__Assignment__.
Pictures stay out of the output. Return exactly the lines below from the one with "This screenshot has" down to the one with "Where should I click to: Open", both included, and nothing more.

--- Information Enclosed Below ---

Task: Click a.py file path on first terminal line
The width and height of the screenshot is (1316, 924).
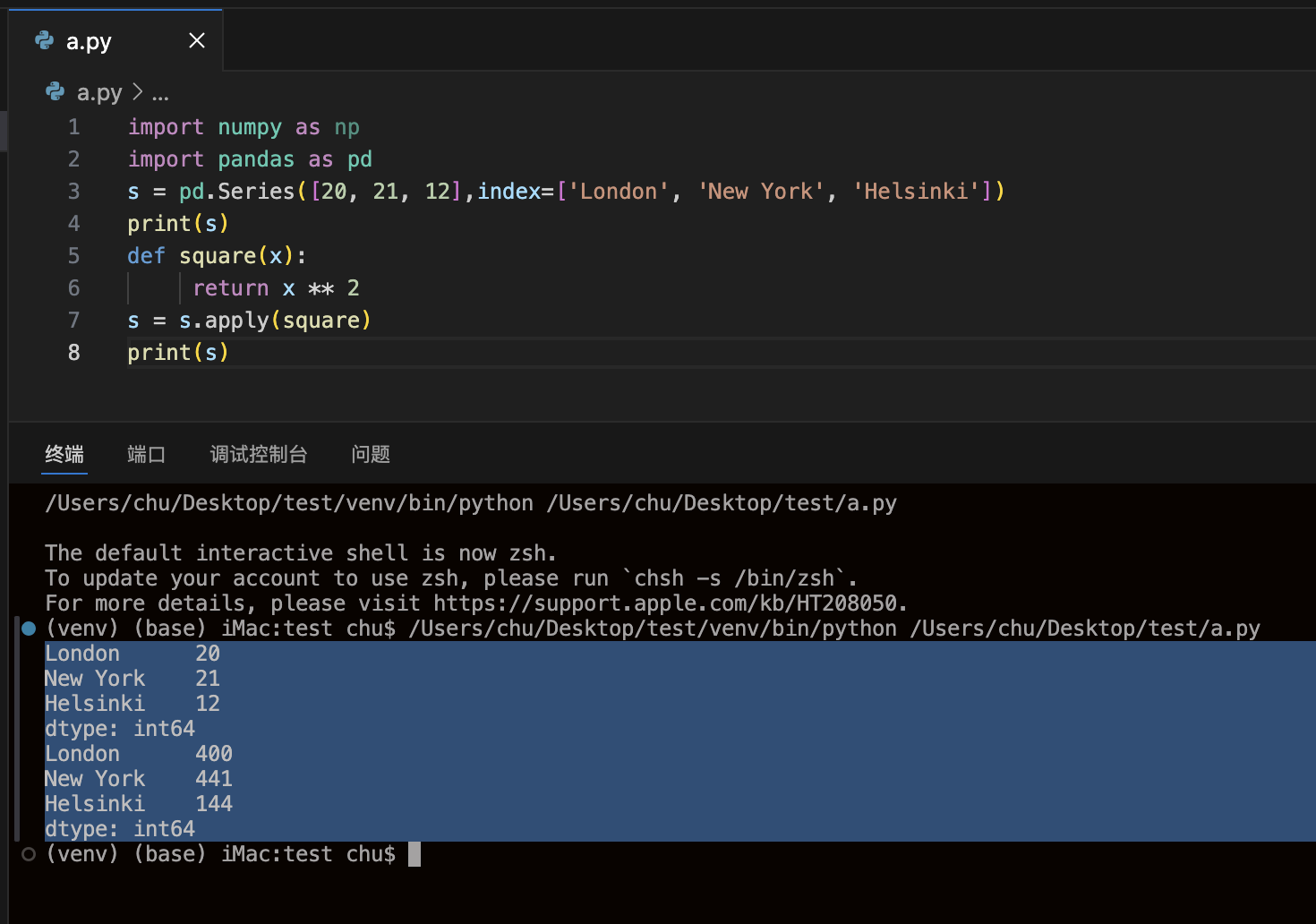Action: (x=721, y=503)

--- End of Enclosed Information ---
--- Information Enclosed Below ---

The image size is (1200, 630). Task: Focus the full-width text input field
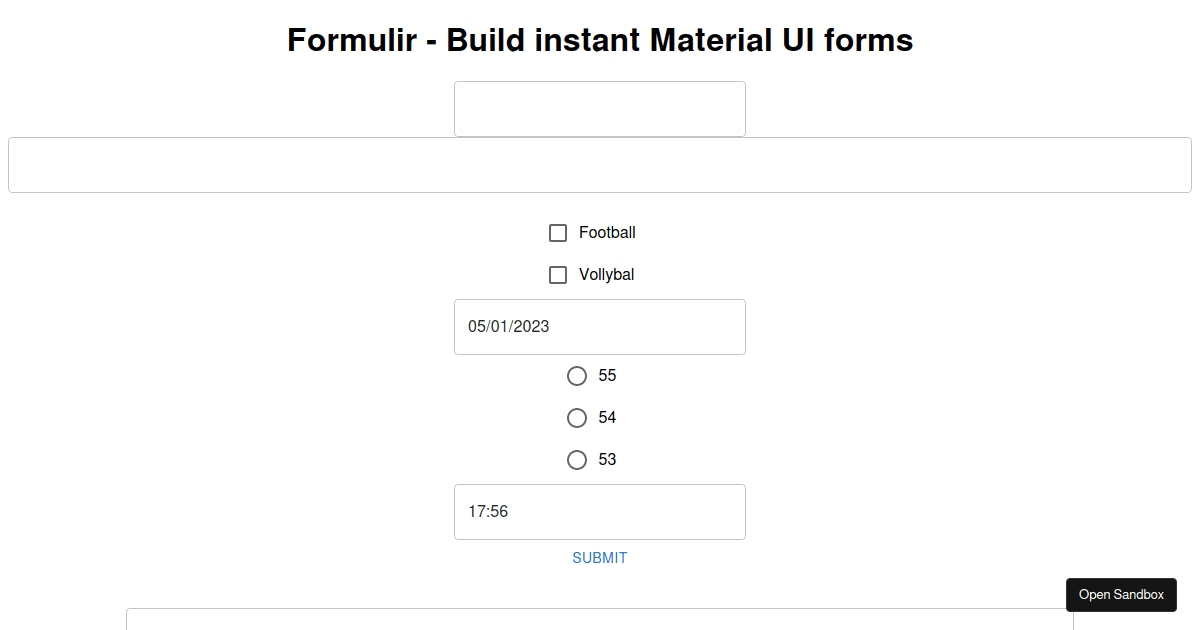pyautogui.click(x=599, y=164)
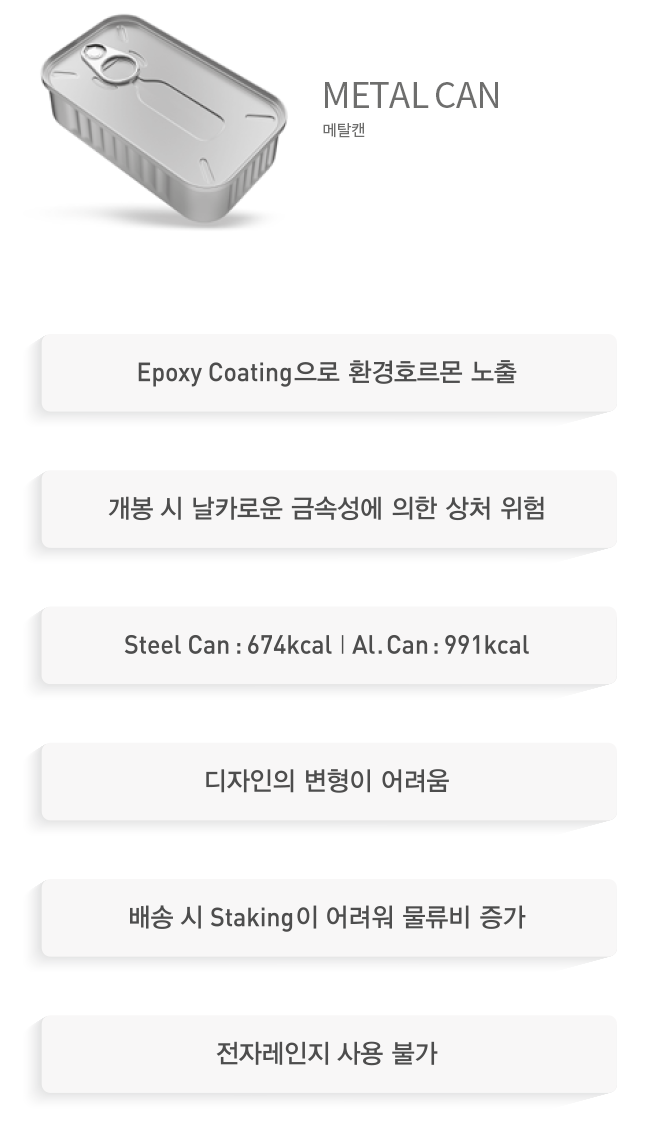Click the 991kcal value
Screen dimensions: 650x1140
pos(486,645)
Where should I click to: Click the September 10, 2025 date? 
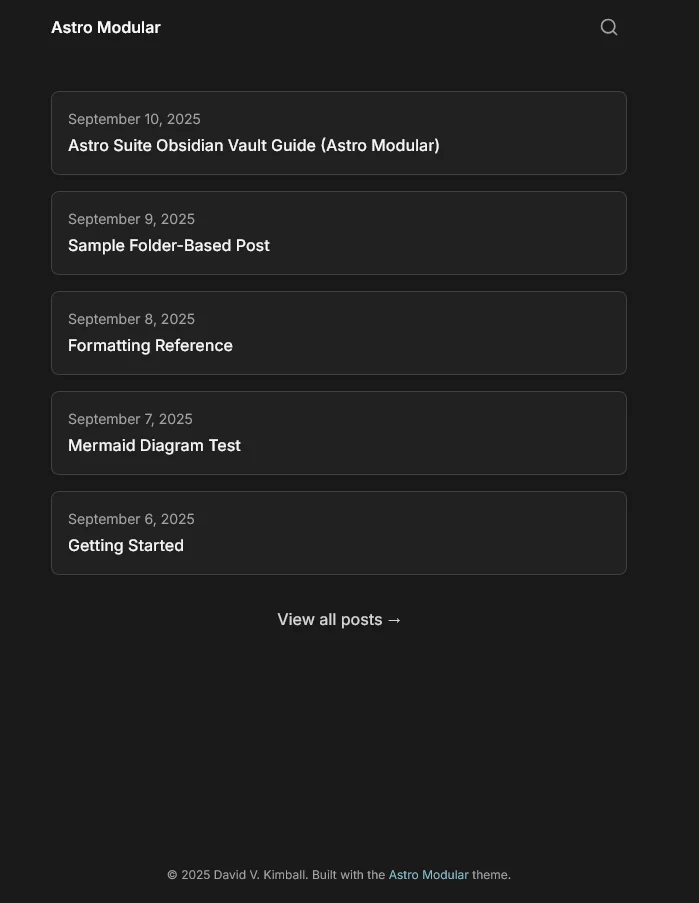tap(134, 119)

--- End of Enclosed Information ---
--- Information Enclosed Below ---

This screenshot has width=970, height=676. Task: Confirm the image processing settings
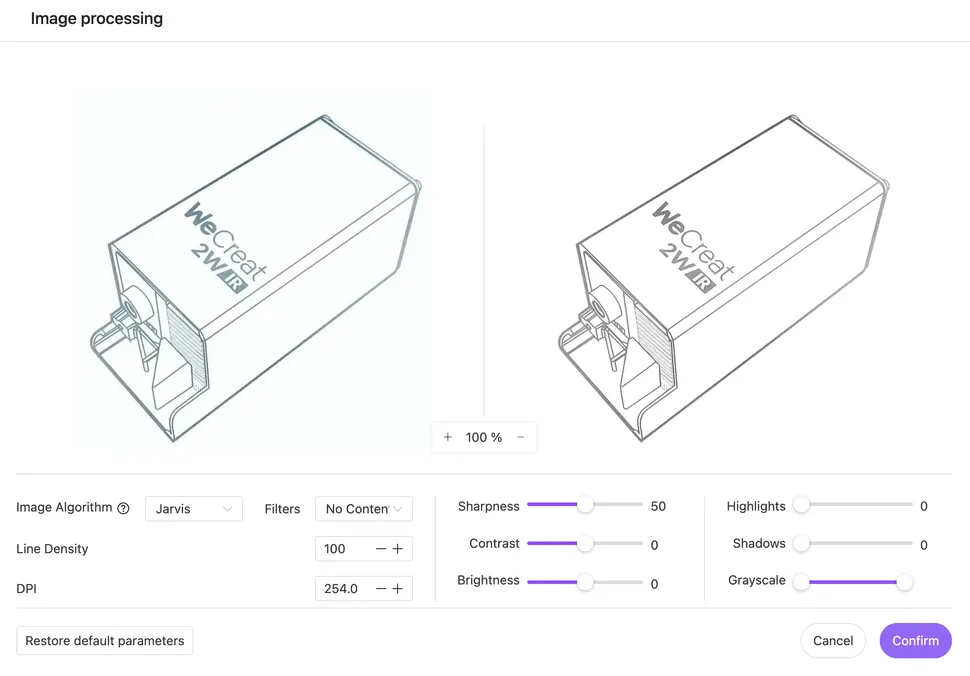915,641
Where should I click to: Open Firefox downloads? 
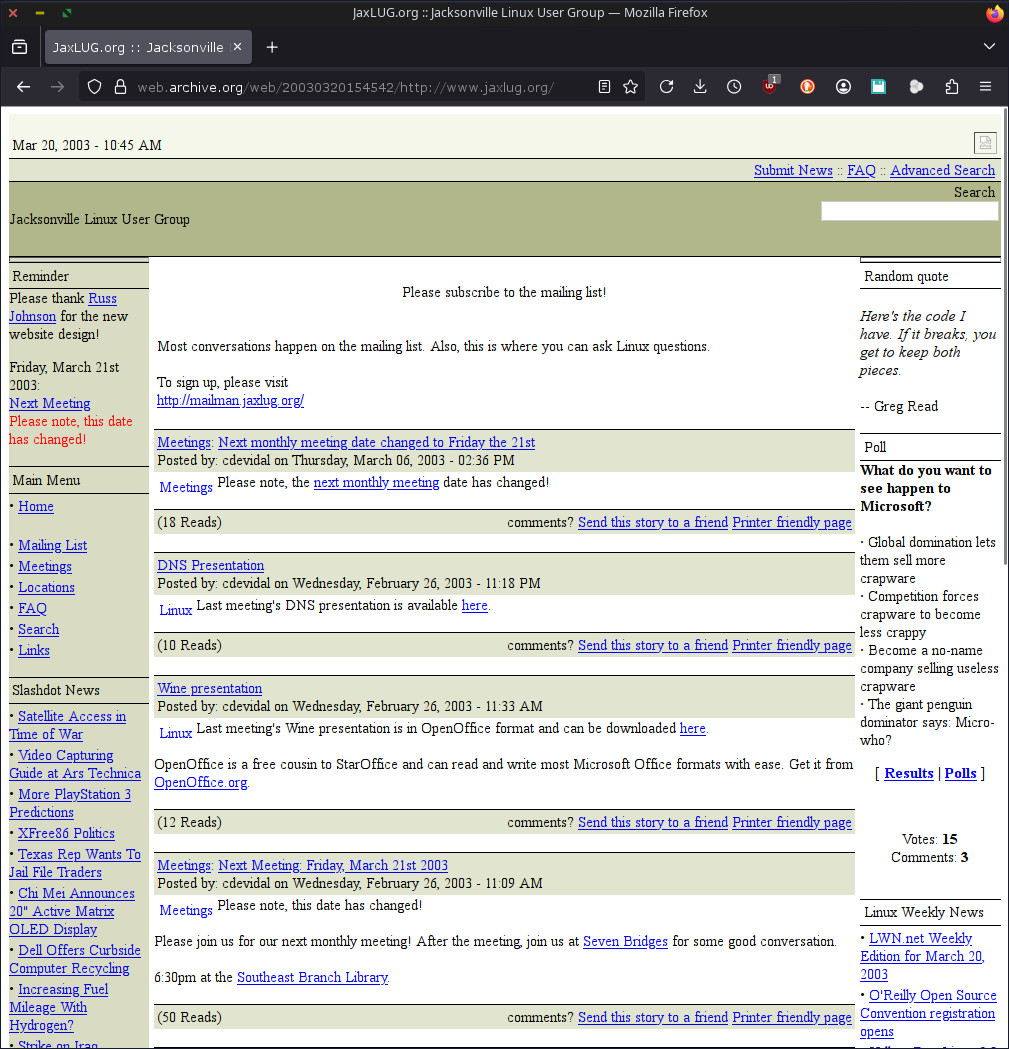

--- End of Enclosed Information ---

__Response box__.
This screenshot has width=970, height=676. Task: Confirm the image processing settings
915,641
Where should I click to: Open Firefox downloads? 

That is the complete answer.